Reformasi TNI dan Polri Harus Jalan Bersama
SETARA menegaskan bahwa reformasi Polri dan TNI harus menjadi agenda kembar. Keduanya sama penting demi memperkuat supremasi sipil dan demokrasi.
“Dalam perspektif demikian, Presiden perlu menempatkan reformasi Polri dan reformasi TNI sebagai agenda kembar yang tidak terpisahkan. Agenda transformasi Polri memastikan bahwa keamanan domestik dikelola oleh institusi sipil yang demokratis dan akuntabel. Sementara reformasi TNI untuk memastikan bahwa militer dikembalikan sepenuhnya pada mandat konstitusionalnya pada bidang pertahanan negara,” ujar Ikhsan.
Dalam konteks itu, SETARA juga mendesak Presiden Prabowo untuk menuntaskan agenda reformasi TNI, termasuk penegakan larangan bisnis militer dan revisi UU Peradilan Militer. Apalagi menurut SETARA Institute, reformasi Polri bukan sekadar kebutuhan internal kelembagaan, tetapi merupakan prasyarat untuk memulihkan kepercayaan publik dan memperkuat demokrasi menuju visi Indonesia Emas 2045.

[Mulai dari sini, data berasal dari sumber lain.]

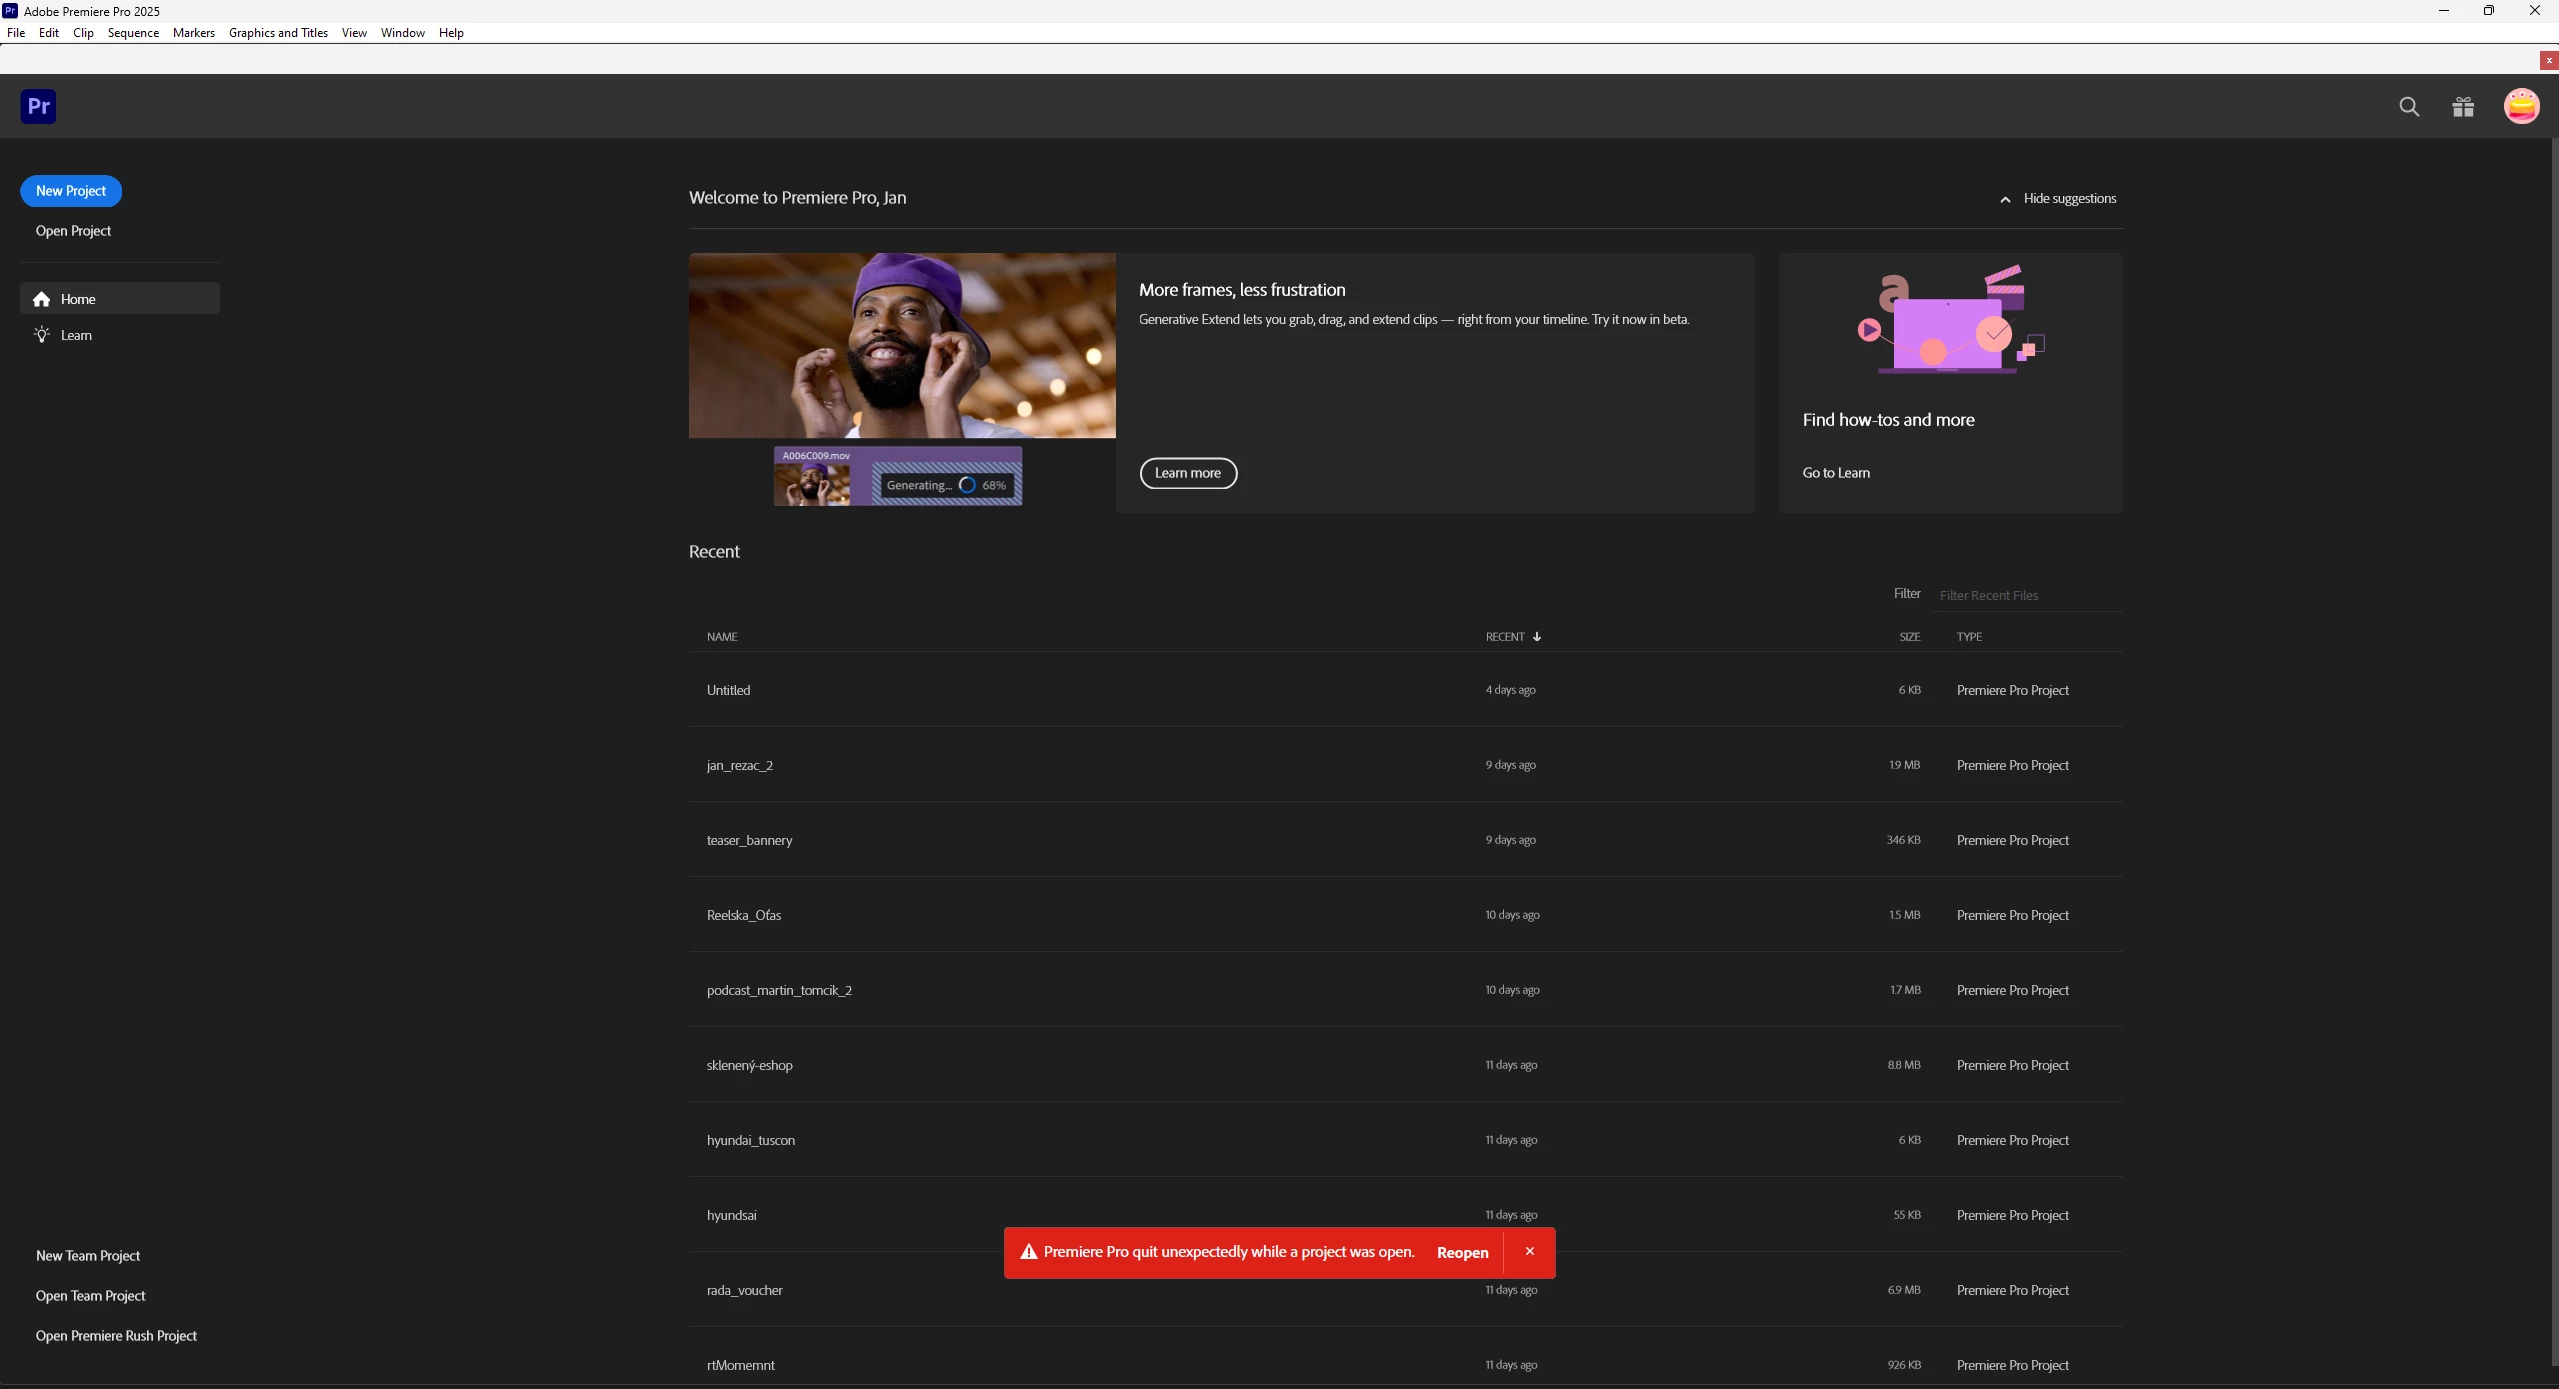Click the warning triangle icon in the alert
This screenshot has height=1389, width=2559.
click(x=1028, y=1252)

“Transformasi Polri adalah prasyarat mendesak untuk memulihkan kepercayaan publik, memperkuat legitimasi negara hukum, dan melindungi ruang demokrasi dari praktik represif. Polri yang modern dan humanis dapat menjadi katalisator penting bagi terciptanya iklim demokrasi yang sehat dan inklusif,” pungkasnya.